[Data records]

-- BEGIN --

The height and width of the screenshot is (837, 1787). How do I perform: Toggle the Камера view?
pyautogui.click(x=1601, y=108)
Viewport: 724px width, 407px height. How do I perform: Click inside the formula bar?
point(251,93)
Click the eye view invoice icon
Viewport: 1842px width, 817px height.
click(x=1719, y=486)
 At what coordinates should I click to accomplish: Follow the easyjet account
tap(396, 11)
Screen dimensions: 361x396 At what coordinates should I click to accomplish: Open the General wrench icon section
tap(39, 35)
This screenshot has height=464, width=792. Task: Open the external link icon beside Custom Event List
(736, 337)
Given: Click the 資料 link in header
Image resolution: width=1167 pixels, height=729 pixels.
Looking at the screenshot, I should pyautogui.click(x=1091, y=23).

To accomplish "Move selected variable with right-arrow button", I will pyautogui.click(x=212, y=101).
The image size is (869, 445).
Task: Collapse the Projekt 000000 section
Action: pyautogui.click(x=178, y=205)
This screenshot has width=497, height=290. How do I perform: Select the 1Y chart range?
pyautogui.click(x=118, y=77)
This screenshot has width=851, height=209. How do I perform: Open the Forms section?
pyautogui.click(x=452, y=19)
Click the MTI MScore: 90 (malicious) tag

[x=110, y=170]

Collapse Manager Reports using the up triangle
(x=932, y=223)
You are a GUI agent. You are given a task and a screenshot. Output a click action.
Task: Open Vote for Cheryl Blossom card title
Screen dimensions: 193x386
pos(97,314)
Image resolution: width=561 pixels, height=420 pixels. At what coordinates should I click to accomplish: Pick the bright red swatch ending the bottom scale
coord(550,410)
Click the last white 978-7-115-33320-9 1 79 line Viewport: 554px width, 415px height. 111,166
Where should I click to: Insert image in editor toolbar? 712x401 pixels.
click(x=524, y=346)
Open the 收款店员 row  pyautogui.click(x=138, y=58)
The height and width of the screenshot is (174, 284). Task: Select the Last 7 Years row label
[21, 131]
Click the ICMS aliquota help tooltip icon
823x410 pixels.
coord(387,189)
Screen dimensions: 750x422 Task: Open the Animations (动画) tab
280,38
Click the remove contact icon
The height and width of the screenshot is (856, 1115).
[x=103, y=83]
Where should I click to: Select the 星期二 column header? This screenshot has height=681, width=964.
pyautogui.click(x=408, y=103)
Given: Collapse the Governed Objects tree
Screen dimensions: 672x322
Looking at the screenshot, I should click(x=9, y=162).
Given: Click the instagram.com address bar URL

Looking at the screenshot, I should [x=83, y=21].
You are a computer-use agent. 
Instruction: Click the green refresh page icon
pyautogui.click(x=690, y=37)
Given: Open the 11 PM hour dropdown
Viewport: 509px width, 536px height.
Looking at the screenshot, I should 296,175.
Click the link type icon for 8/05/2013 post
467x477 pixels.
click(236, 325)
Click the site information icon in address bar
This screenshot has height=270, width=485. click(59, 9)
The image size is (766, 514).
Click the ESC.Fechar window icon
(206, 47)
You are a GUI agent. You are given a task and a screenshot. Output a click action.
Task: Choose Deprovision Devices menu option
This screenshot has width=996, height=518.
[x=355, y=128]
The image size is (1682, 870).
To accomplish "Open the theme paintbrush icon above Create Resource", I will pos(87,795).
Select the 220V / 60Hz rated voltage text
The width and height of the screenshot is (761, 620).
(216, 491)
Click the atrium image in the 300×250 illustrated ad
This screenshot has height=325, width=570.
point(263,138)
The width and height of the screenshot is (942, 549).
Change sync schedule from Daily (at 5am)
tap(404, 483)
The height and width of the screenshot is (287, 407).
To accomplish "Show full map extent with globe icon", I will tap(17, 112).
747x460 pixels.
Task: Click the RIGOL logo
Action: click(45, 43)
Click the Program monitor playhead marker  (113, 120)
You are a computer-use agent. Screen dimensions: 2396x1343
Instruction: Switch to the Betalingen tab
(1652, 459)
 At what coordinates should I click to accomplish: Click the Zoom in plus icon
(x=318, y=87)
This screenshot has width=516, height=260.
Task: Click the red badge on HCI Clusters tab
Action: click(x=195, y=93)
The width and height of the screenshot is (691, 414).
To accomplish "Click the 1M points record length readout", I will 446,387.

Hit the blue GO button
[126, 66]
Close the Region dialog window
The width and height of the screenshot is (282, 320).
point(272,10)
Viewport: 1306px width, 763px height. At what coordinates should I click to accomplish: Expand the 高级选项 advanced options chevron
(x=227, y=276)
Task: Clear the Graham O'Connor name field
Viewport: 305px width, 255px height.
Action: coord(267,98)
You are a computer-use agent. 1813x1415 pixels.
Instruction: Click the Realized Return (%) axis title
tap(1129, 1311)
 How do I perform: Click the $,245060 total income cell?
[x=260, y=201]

-- END --

== Work to complete ==
Copy out the records above word for word, starting at the line that contains "You are a computer-use agent. Screen" and continuing through the last line of the records.

== Correct output ==
You are a computer-use agent. Screen dimensions: 2396x1343
Instruction: Switch to the Betalingen tab
(1652, 459)
 At what coordinates should I click to accomplish: Click the Zoom in plus icon
(x=318, y=87)
This screenshot has width=516, height=260.
Task: Click the red badge on HCI Clusters tab
Action: click(x=195, y=93)
The width and height of the screenshot is (691, 414).
To accomplish "Click the 1M points record length readout", I will 446,387.

Hit the blue GO button
[126, 66]
Close the Region dialog window
The width and height of the screenshot is (282, 320).
point(272,10)
Viewport: 1306px width, 763px height. At what coordinates should I click to accomplish: Expand the 高级选项 advanced options chevron
(x=227, y=276)
Task: Clear the Graham O'Connor name field
Viewport: 305px width, 255px height.
Action: coord(267,98)
You are a computer-use agent. 1813x1415 pixels.
Instruction: Click the Realized Return (%) axis title
tap(1129, 1311)
 How do I perform: Click the $,245060 total income cell?
[x=260, y=201]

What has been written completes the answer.